> **TEXT EXCERPT**:
Yes, her regular food contains rice and oatmeal. It's a lamb and rice formula. I was just mixing them to use up the last of the old food, and to use the samples before I buy something else. I think grain free might be the best choice for her. Maybe I'll just give away what's left of the old food? There's still probably a good 2 weeks worth of food left.


----------



## Enhasa (Feb 6, 2010)

give it a food that is high in omega 3 and 6s.
wellness, orijen, evo, holistic select, blue buffalo are good choices for that


----------



## Angel's_mom (May 26, 2010)

Thanks for the suggestions! So, do you think it's okay to keep mixing the Professional lamb and rice and the TOTW samples until it's gone? She's tolerating it well. I think having less grains is helping her, then I'll just buy a grain free when I run out. I'm still trying to decide which one, I'll know for sure when I buy it. LOL! I haven't priced Orijen in my area yet but I know TOTW is doable. The store here that sells wellness, I haven't seen Core there. Just the super5 mixes. I'll have to check out the new store that carries orijen and other top of the line foods. Haven't been there yet, I've been buying at feeder's supply.


----------



## Loki Love (May 23, 2010)

If your dog is tolerating the mix of grain with grain-free - then continue it. I'd still monitor poops though! 

Orijen is quite a bit pricier than TOTW; however, most places do a buy 12 or 13 and get 1 bag free (depending on the size of bag you buy). I have been using TOTW for the past few months and had wonderful success. I recently changed to Orijen though (Regional Red) to benefit from the higher calorie count per cup.


----------



## momof3 (Nov 24, 2007)

> **EXERCISE TASK 1**: In the dog food thread, where has Angel's_mom been buying food?
> **EXERCISE TASK 2**: Carry on the dog food thread from the point where it stops.
The data comes from a separate source, unrelated to the dog food thread.

> **MATERIAL SUPPLIED**:
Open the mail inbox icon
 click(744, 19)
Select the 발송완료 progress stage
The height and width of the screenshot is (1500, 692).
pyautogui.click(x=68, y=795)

> **FINAL RESULT 1**: At Feeder's Supply.

> **FINAL RESULT 2**:
I really like TOTW Pacific Stream and have great results from it with our Lab. I have decided that I am going to try him on one of the Nature's Variety Instinct formulas the Duck I belive. I want to be able to rotate him because foods come and go up here in my little Alaskan town and I don't want to be so limited.


----------



## Angel's_mom (May 26, 2010)

Thanks! Her poops look a lot better this week since she has been eating the mix. I monitor them most of the time, just to be sure.


----------



## RobynB (Jun 3, 2010)

I switched my Pug to Wellness Core after years of licking itchy paws and belly. After only a short time eating Core, no more licking at all! We are so relieved! He used to wake us up licking his paws most nights but now he is resting well. Good luck.


----------



## Angel's_mom (May 26, 2010)

I decided to go grain free so we're doing Taste of the Wild right now. I just bought a 5 lb bag yesterday. I would like to do a rotation, so I may add Wellness Core into that rotation, since I just saw it today for the first time. A lot of the better brands are hard to find around here. I'm still in the process of transitioning her to the TOTW but so far so good!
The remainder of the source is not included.